Molly passes me a damp towel. "Back to the table this instant, Emma."

"No!" Emma toddles back obediently.

I look at Molly gratefully. What would I do without her? She's Emma's nanny; she lives nearby and drives over early every morning, fetches Emma to and from nursery school (half day, 8:00 a.m. to 12:00 noon, Mondays to Fridays) in her trusty old Toyota Corolla, and leaves at eight in the evening. Her cousin Kathy is another godsend; she is just a phone call away, and babysits for us when Noah and I go out some nights for dinner, to catch up with friends, or watch a movie. Both Molly and Kathy are a year younger than me --- I'm twenty-seven this year.
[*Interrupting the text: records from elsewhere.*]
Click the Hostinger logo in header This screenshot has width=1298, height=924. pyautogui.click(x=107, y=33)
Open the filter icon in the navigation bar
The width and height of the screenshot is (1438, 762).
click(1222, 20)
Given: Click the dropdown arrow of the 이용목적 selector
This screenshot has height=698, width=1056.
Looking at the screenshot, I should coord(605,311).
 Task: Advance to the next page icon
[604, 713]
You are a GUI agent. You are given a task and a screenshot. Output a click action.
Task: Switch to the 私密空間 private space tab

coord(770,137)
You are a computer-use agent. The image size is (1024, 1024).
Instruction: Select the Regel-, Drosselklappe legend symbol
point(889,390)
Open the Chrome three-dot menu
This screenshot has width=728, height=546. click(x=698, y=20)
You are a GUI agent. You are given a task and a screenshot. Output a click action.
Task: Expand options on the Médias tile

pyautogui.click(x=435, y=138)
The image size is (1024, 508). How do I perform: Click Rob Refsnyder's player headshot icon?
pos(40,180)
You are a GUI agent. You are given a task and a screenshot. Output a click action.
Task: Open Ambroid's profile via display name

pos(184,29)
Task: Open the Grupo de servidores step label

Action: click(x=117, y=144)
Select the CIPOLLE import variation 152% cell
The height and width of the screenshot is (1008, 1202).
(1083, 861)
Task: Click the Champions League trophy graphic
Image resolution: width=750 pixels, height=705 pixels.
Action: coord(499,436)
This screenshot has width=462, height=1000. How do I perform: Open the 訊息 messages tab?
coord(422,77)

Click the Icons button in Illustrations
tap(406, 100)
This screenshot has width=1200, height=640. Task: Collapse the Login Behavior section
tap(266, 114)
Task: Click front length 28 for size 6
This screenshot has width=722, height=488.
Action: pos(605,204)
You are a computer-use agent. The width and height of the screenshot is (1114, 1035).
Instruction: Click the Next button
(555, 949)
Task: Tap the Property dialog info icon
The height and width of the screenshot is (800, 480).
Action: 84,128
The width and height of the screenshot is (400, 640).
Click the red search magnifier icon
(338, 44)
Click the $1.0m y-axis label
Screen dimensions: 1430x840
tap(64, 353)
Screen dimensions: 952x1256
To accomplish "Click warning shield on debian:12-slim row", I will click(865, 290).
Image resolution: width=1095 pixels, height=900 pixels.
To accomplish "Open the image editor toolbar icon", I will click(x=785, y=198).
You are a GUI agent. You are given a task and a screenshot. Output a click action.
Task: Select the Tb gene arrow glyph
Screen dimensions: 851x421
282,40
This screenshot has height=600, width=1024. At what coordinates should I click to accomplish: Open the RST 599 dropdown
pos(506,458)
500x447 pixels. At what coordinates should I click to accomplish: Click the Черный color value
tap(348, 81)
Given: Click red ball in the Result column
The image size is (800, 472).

Molly came highly recommended by Noah's married female co-workers --- they've all used Molly's services at one time or other, and they have all declared her an angel on earth, every working mummy's dream child minder --- and the moment Molly walked into our house and picked baby Emma up with a confidence I didn't have, held our daughter in her arms so naturally, I knew she was it. I heaved an enormous sigh of relief. Emma would be fine. I applied online for a job vacancy as an assistant curator at a local art gallery, and received an offer the very next day. The following month, I started my very first job at Fairfax Hall.

Emma is asleep.

"To good times," Noah says, grinning.

"To good times," I echo, and we clink glasses. I sip my champagne. Noah smiles. My heart catches. For a fleeting moment, I fancy there is a glimmer --- the tiniest glimmer of Lucian in that smile. I blink, and it's Noah again. I inhale sharply. What was I thinking? There is only one man in my life now, and that is Noah, my husband.